There is only so much thinking most of us can do in our heads. Try dividing 16,951 by 67 without reaching for a pen and paper. Or a calculator. Try doing the weekly shopping without a list on the back of last week’s receipt. Or on your phone.
By relying on these devices to help make our lives easier, are we making ourselves smarter or dumber? Have we traded efficiency gains for inching ever closer to idiocy as a species?
This question is especially important to consider with regard to generative artificial intelligence (AI) technology such as ChatGPT, an AI chatbot owned by tech company OpenAI, which at the time of writing is used by 300 million people each week.

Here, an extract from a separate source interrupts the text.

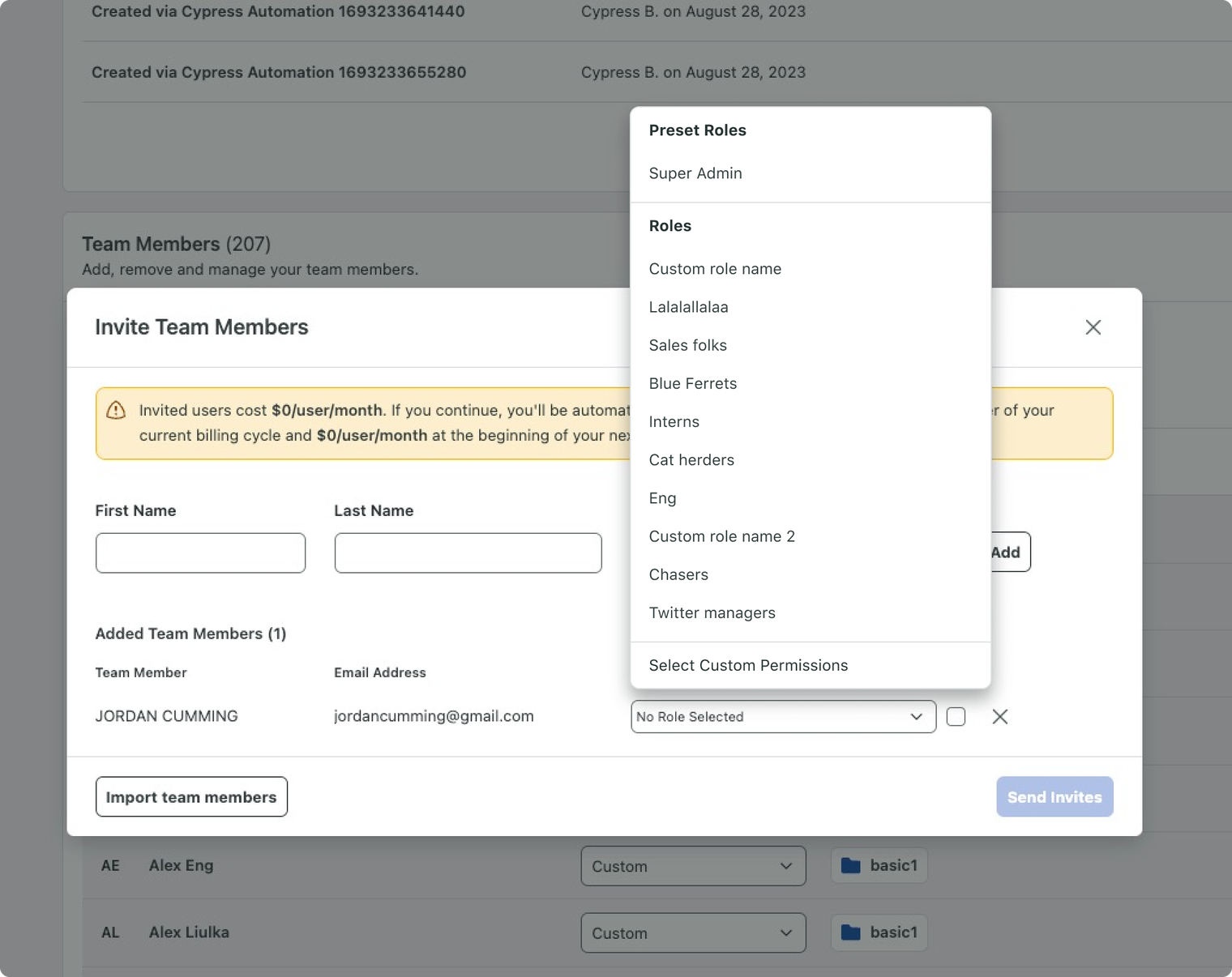Close the Invite Team Members dialog

click(x=1093, y=327)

According to a recent paper by a team of researchers from Microsoft and Carnegie Mellon University in the United States, the answer might be yes. But there’s more to the story.

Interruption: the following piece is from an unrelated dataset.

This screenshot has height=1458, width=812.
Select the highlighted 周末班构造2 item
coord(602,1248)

The researchers assessed how users perceive the effect of generative AI on their own critical thinking.
Generally speaking, critical thinking has to do with thinking well.
One way we do this is by judging our own thinking processes against established norms and methods of good reasoning. These norms include values such as precision, clarity, accuracy, breadth, depth, relevance, significance and cogency of arguments.

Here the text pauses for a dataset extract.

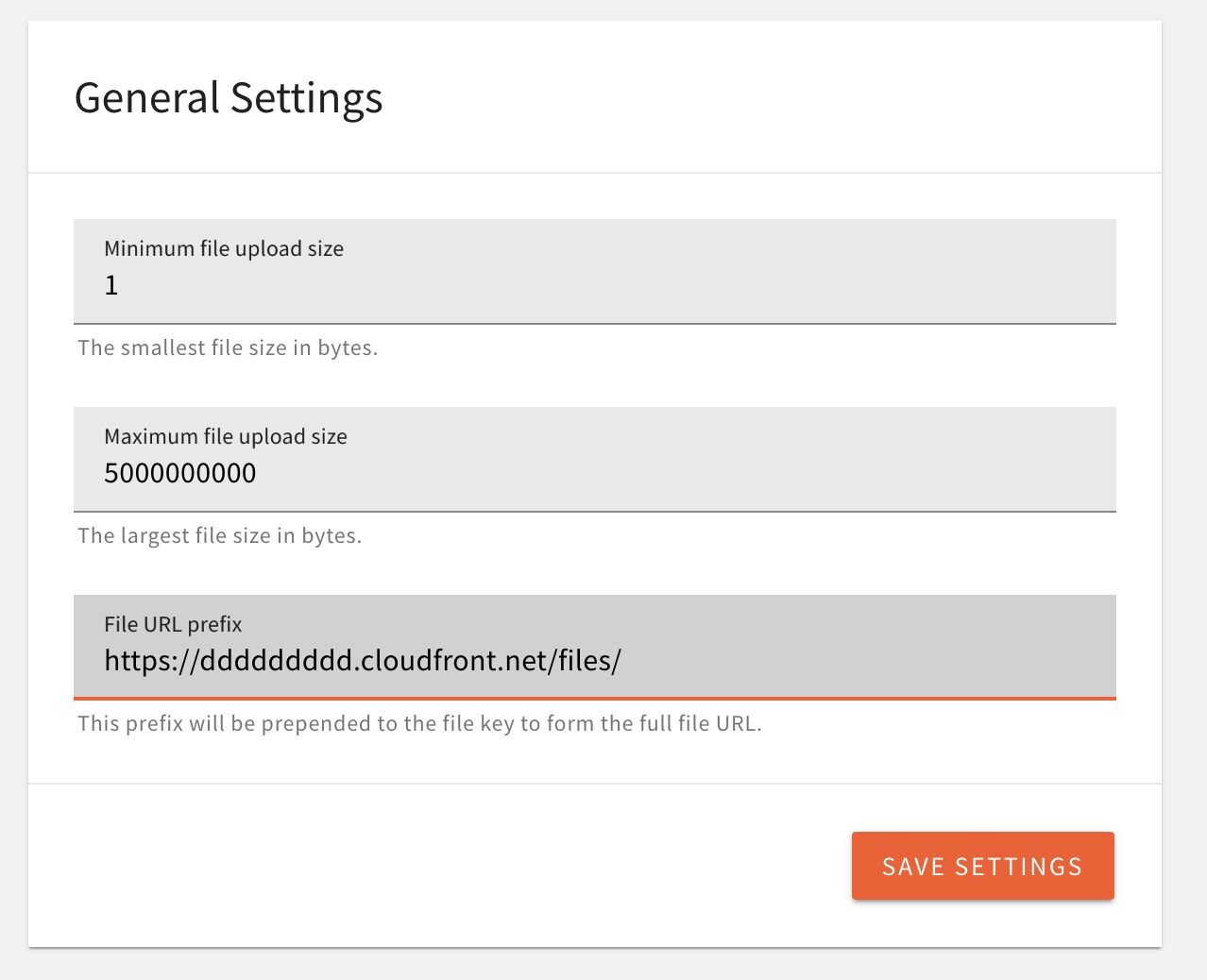Click the value 1 in minimum size

111,285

Other factors that can affect quality of thinking include the influence of our existing world views, cognitive biases, and reliance on incomplete or inaccurate mental models.
The authors of the recent study adopt a definition of critical thinking developed by American educational psychologist Benjamin Bloom and colleagues in 1956. It’s not really a definition at all. Rather it’s a hierarchical way to categorise cognitive skills, including recall of information, comprehension, application, analysis, synthesis and evaluation.
The authors state they prefer this categorisation, also known as a “taxonomy”, because it’s simple and easy to apply. However, since it was devised it has fallen out of favour and has been discredited by Robert Marzano and indeed by Bloom himself.
In particular, it assumes there is a hierarchy of cognitive skills in which so-called “higher-order” skills are built upon “lower-order” skills.